How to Count HTML Tags with BeautifulSoup in Python
Counting HTML tags is a fundamental task in web scraping and content analysis. Whether you are auditing a page's structure, validating that certain elements exist, or gathering statistics about document composition, BeautifulSoup makes it straightforward to locate, filter, and count any tag in an HTML document.
In this guide, you will learn how to count specific tags, generate frequency distributions of all tag types, filter by attributes and CSS selectors, and scope your counts to specific sections of a page. Each method is demonstrated with clear examples and output.
Setup
Before getting started, install BeautifulSoup and a fast HTML parser if you have not already:
pip install beautifulsoup4 lxml
beautifulsoup4 is the parsing library itself, and lxml is a high-performance parser that BeautifulSoup can use under the hood. Python also ships with html.parser, which works without any extra installation but is slower on large documents.
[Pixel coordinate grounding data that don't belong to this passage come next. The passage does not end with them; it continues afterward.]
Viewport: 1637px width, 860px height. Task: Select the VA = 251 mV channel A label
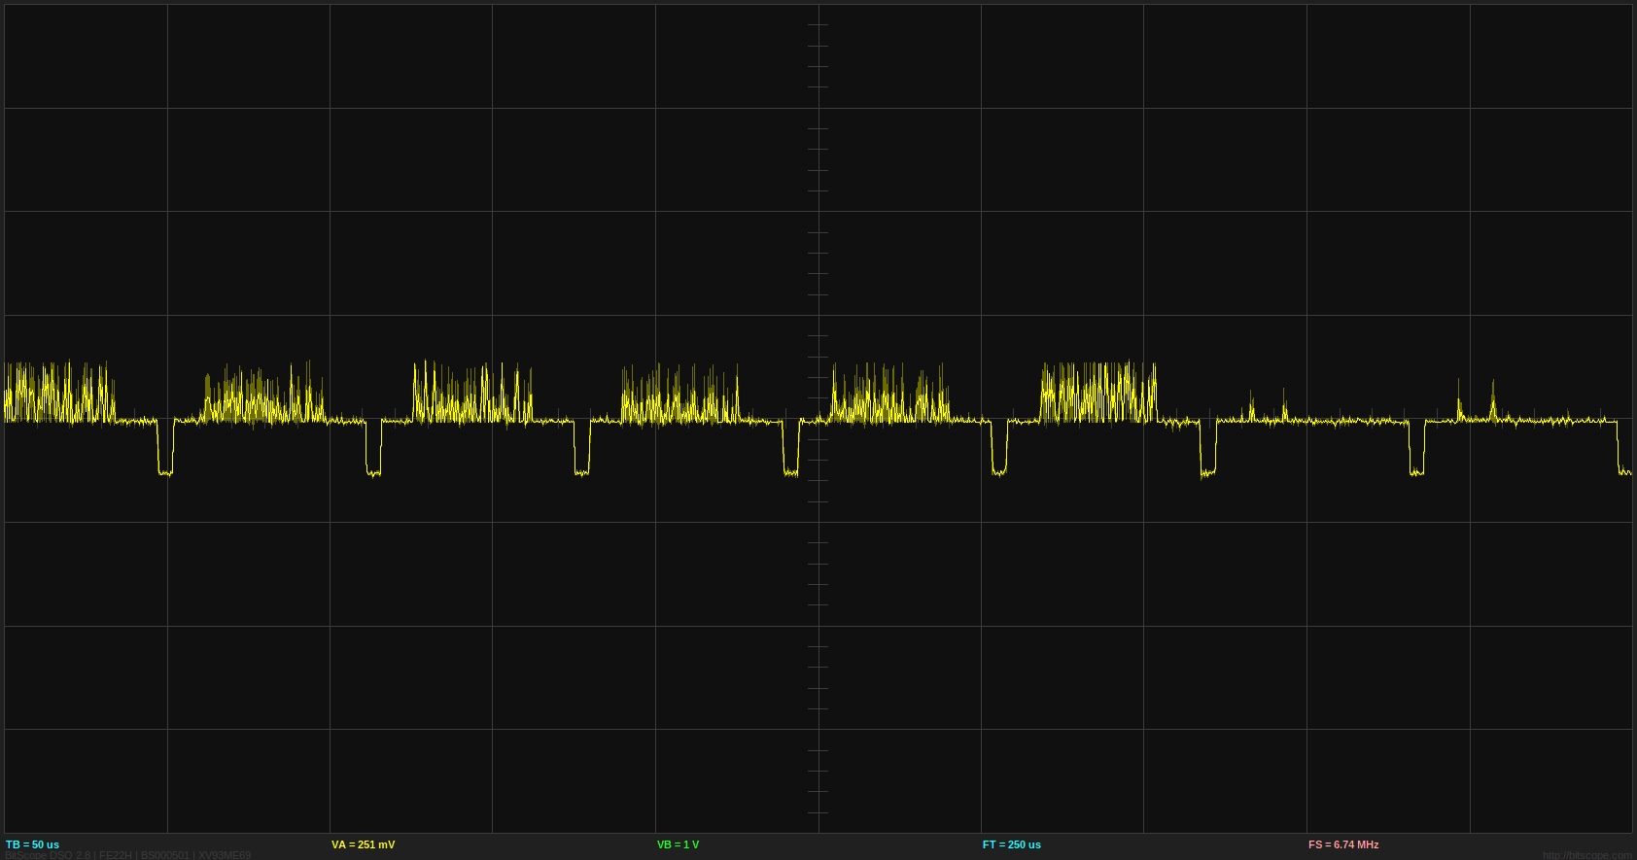click(363, 844)
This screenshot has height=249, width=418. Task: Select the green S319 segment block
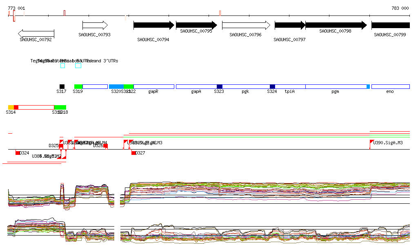click(78, 86)
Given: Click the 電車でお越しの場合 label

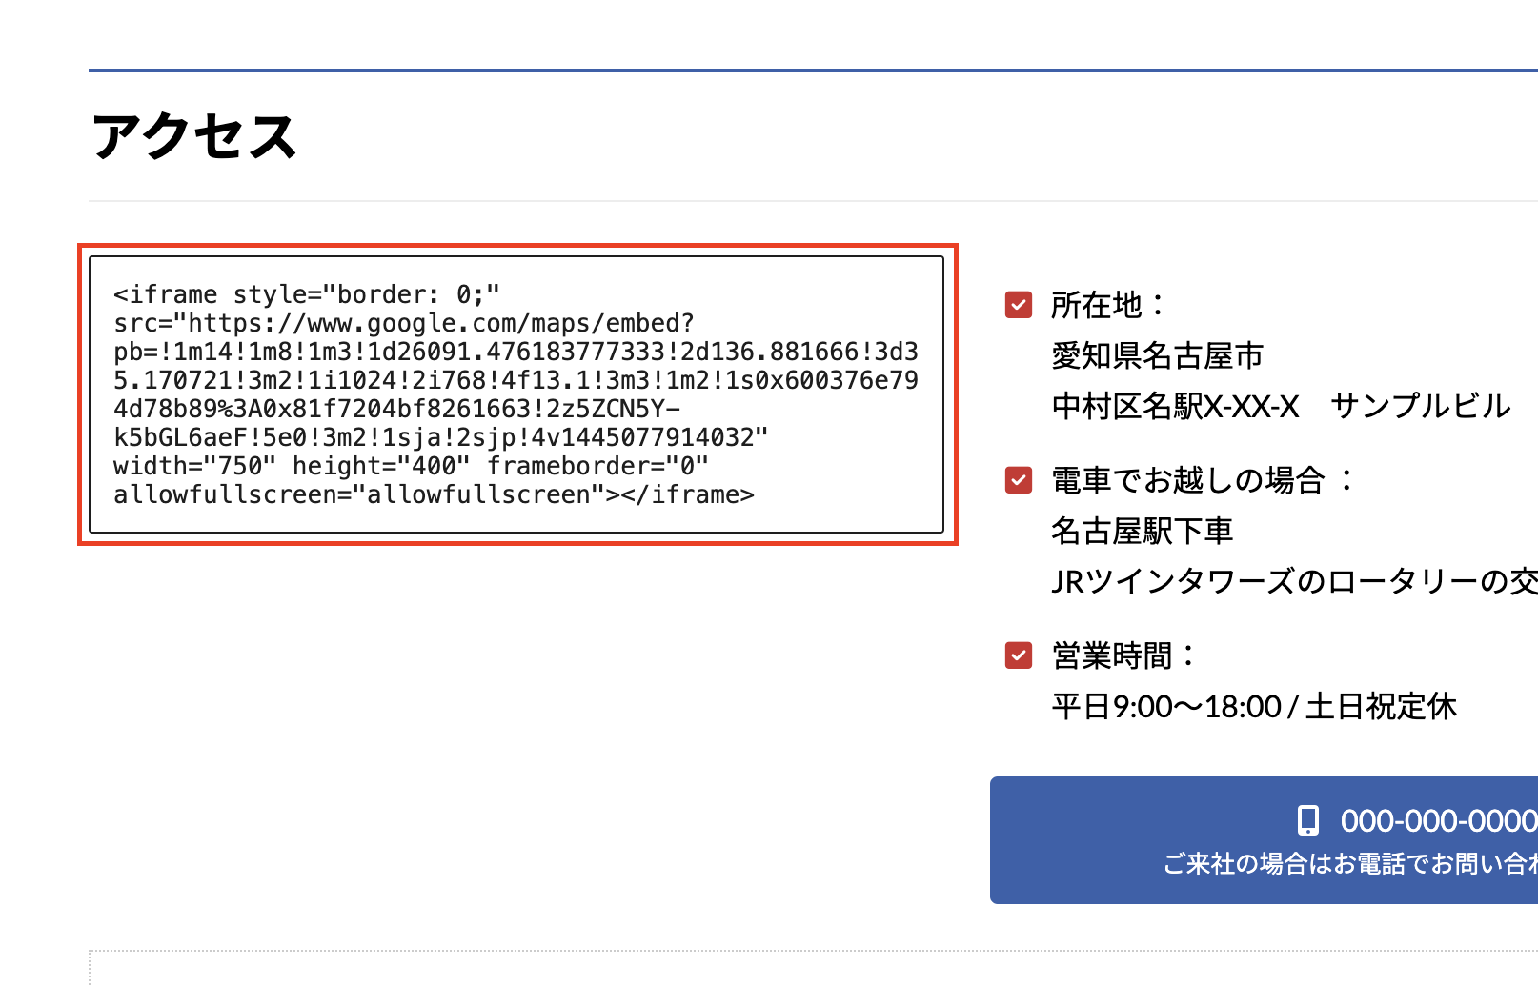Looking at the screenshot, I should [1188, 479].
Counting Specific Tags with find_all()
The most common approach uses find_all() to locate every instance of a given tag and then checks the length of the resulting list:
from bs4 import BeautifulSoup
html = """
<html>
<body>
<div class="content">
<p>First paragraph</p>
<p>Second paragraph</p>
<span>Some text</span>
</div>
<div class="sidebar">
<p>Sidebar paragraph</p>
</div>
</body>
</html>
"""
soup = BeautifulSoup(html, "lxml")
paragraph_count = len(soup.find_all("p"))
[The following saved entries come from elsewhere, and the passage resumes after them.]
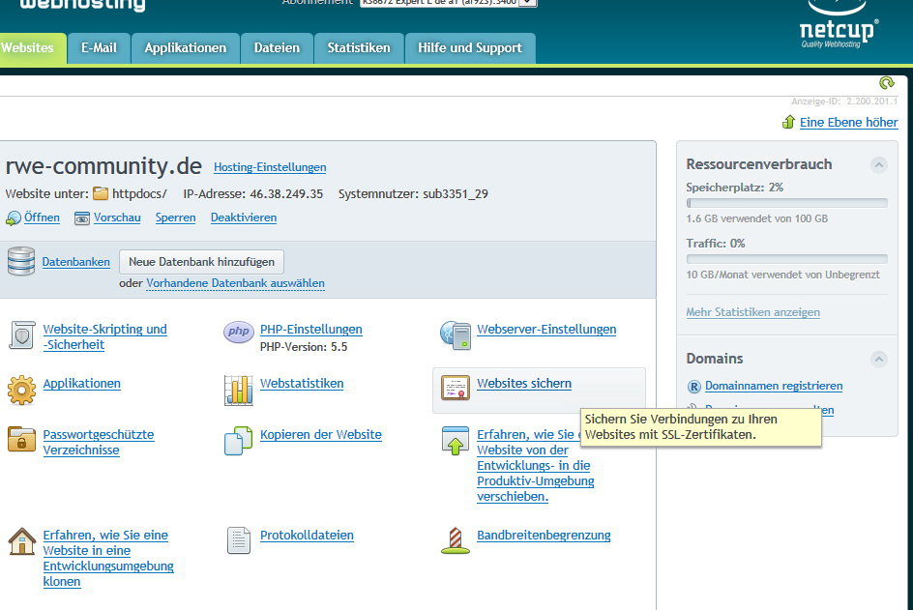Image resolution: width=913 pixels, height=610 pixels.
Task: Click the Datenbanken database icon
Action: [20, 262]
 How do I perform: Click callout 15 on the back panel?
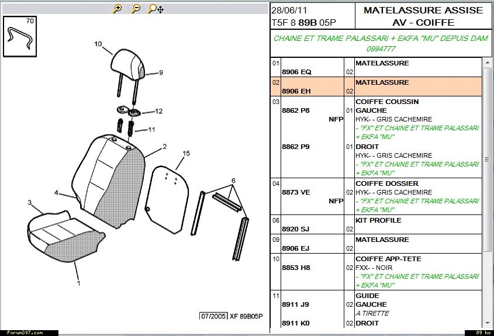point(186,154)
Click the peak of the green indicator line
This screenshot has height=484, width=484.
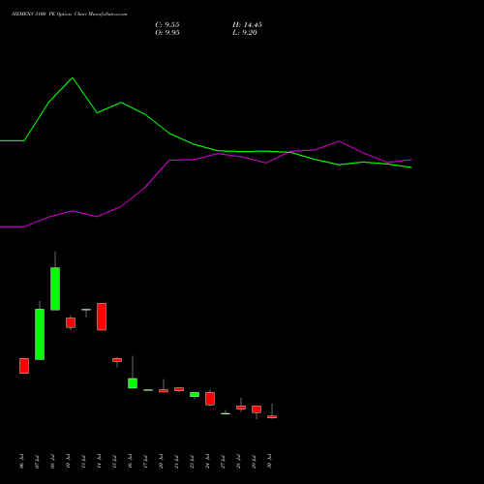[x=73, y=77]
div_count = len(soup.find_all("div"))
print(f"Paragraphs: {paragraph_count}")
print(f"Divs: {div_count}")
Output:
Paragraphs: 3
Divs: 2
find_all() searches the entire document tree by default, including deeply nested elements. It returns a list of all matching Tag objects, so wrapping it with len() gives you the count.
Using CSS Selectors with select()
The select() method lets you use CSS selector syntax for more complex queries. This is especially useful when you need to target tags based on class names, IDs, or their position in the document hierarchy:
from bs4 import BeautifulSoup
html = """
<ul class="menu">
<li>Home</li>
<li>About</li>
<li>Contact</li>
</ul>
<ul class="footer-links">
<li>Privacy</li>
<li>Terms</li>
</ul>
"""
soup = BeautifulSoup(html, "lxml")
# Count <li> elements inside .menu only
menu_items = len(soup.select("ul.menu > li"))
print(f"Menu items: {menu_items}")
# Count all <li> elements regardless of parent
all_list_items = len(soup.select("li"))
print(f"All list items: {all_list_items}")
Output:
Menu items: 3
All list items: 5
CSS selectors provide powerful and flexible filtering:
div.classnameselects<div>elements with a specific class#myidselects the element with a specific IDparent > childselects only direct childrenancestor descendantselects all nested descendants at any deptha[href]selects<a>tags that have anhrefattribute
Counting All Tags in a Document
To get a total count of every element in the HTML document, call find_all() without any arguments:
from bs4 import BeautifulSoup
html = """
<html>
<head><title>Test</title></head>
<body>
<h1>Hello</h1>
<p>World</p>
</body>
</html>
"""
soup = BeautifulSoup(html, "lxml")
total_tags = len(soup.find_all())
print(f"Total elements: {total_tags}")
Output:
Total elements: 6
To exclude non-content tags like <script>, <style>, or <meta>, filter them out with a list comprehension:
from bs4 import BeautifulSoup
html = """
<html>
<head><title>Test</title></head>
<body>
<h1>Hello</h1>
<p>World</p>
</body>
</html>
"""
soup = BeautifulSoup(html, "lxml")
excluded = {"script", "style", "meta", "link"}
content_tags = [tag for tag in soup.find_all() if tag.name not in excluded]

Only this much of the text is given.